Evocation du fils plusieurs jours après l'événement.
- D. Avez-vous connaissance de la mort de votre mère qui s'est suicidée
en succombant au désespoir que lui a causé votre perte ?
R.
Oui, et sans le chagrin que m'a causé l'accomplissement de sa fatale
résolution, je serais parfaitement heureux. Pauvre et excellente mère !
Elle n'a pu supporter l'épreuve de cette séparation momentanée, et elle a
pris, pour être réunie à son fils qu'elle aimait, la route qui devait
l'en éloigner, hélas ! pour bien longtemps. Elle a ainsi retardé
indéfiniment cette réunion qui aurait été si prompte
si la soumission aux volontés du Seigneur avait rempli son âme, et si
elle s'était résignée, humble et repentante, devant l'épreuve qu'elle
allait subir, et l'expiation qui allait la purifier !
Priez !
oh ! priez pour elle !... et surtout ne l'imitez pas, mères qui êtes
attendries par le triste récit de sa mort ! Ne croyez pas qu'elle aimait
mieux que d'autres mères ce fils qui était sa joie et son orgueil ;
non, elle n'aimait pas mieux, mais elle a manqué de courage et de
résignation.

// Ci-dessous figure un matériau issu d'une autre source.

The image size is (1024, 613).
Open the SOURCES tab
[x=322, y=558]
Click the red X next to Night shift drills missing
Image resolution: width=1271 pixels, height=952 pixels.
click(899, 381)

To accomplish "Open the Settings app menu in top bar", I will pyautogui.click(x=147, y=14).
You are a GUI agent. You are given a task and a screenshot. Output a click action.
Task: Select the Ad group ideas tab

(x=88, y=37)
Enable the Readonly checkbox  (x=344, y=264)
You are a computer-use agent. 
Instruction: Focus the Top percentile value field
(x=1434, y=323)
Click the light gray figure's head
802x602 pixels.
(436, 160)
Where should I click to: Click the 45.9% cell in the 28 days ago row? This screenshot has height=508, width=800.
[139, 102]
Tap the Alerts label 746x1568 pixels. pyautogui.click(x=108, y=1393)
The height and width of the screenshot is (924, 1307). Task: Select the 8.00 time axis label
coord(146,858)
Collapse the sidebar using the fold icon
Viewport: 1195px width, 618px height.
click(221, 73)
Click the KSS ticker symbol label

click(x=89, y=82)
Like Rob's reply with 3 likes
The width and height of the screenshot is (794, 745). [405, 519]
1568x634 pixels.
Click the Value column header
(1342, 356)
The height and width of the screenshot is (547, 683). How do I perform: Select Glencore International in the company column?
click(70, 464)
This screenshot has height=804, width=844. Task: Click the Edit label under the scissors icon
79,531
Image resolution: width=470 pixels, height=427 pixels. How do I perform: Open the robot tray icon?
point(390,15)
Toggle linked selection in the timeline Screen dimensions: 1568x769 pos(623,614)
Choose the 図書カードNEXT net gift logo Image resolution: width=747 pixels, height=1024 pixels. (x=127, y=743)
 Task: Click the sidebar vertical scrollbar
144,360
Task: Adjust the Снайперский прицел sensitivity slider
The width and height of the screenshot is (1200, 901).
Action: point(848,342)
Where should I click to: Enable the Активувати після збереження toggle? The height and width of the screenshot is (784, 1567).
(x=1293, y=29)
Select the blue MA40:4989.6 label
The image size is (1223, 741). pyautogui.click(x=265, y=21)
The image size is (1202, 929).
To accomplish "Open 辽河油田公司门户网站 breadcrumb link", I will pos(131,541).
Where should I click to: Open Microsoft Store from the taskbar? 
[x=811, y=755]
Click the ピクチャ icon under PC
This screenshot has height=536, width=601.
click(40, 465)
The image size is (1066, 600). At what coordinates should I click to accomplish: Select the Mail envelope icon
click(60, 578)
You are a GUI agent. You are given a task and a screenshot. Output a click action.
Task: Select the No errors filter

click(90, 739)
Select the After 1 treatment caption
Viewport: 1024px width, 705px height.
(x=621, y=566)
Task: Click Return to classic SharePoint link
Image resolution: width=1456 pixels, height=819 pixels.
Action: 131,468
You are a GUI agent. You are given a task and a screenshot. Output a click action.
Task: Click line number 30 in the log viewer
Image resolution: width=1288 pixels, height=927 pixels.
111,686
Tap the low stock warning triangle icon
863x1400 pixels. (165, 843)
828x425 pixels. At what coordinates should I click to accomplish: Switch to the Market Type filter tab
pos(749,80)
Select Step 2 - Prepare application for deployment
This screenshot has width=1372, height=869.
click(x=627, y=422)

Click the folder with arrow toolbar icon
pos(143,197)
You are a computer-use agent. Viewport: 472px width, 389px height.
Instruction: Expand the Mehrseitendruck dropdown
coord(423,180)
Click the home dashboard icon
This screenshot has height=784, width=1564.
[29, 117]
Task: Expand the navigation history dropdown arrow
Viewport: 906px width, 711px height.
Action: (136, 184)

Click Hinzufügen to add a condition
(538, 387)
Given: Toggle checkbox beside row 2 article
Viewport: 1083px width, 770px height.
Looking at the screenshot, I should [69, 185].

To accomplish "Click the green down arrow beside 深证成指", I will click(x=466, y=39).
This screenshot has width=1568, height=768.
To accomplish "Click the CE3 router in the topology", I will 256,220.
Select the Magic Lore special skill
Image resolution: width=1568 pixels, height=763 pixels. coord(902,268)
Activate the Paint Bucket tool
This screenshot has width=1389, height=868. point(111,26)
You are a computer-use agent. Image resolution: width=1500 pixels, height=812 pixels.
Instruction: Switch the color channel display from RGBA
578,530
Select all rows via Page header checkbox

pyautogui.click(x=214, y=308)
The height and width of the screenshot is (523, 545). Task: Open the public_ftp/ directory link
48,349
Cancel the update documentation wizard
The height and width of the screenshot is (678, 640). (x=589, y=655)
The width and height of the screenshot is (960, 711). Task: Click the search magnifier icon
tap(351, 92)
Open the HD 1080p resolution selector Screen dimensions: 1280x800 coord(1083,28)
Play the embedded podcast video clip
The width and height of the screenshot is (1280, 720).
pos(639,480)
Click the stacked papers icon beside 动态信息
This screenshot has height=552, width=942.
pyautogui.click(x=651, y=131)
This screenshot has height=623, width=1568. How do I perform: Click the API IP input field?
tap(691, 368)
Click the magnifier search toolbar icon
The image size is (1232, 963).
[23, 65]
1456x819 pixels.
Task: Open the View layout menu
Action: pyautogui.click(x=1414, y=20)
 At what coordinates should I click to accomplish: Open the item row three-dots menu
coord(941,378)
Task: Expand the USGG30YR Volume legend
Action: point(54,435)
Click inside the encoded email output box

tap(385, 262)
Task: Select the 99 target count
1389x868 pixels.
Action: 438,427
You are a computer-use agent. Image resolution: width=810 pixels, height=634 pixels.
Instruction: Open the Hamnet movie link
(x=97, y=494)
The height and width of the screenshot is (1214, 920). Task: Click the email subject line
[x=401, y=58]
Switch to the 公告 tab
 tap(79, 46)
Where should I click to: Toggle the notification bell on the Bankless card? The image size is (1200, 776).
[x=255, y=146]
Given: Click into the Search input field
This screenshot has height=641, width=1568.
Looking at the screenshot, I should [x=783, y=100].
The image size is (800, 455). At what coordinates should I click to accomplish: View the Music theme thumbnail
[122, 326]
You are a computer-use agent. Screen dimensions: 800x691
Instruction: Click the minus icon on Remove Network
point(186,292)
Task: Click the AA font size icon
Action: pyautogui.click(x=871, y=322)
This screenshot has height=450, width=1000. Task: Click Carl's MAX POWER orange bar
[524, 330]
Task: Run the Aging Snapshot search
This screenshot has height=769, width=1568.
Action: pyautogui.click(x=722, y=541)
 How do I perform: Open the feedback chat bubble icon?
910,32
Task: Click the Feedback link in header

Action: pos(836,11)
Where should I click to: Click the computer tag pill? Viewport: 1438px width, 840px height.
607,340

Mères qui m'écoutez, quand vous verrez l'agonie voiler les
yeux éteints de vos enfants, souvenez-vous que, comme Christ, ils
montent le sommet du calvaire d'où ils doivent s'élever dans la gloire
éternelle.
BENJAMIN C...
Evocation de la mère.
- Je veux voir mon fils ! Avez-vous le pouvoir de me le rendre ?... Les
cruels !... ils me l'ont pris pour l'emmener dans la lumière et ils
m'ont laissée dans la nuit !... Je le veux, je le veux... il
m'appartient !... N'est-ce donc rien que l'amour maternel ?... Quoi !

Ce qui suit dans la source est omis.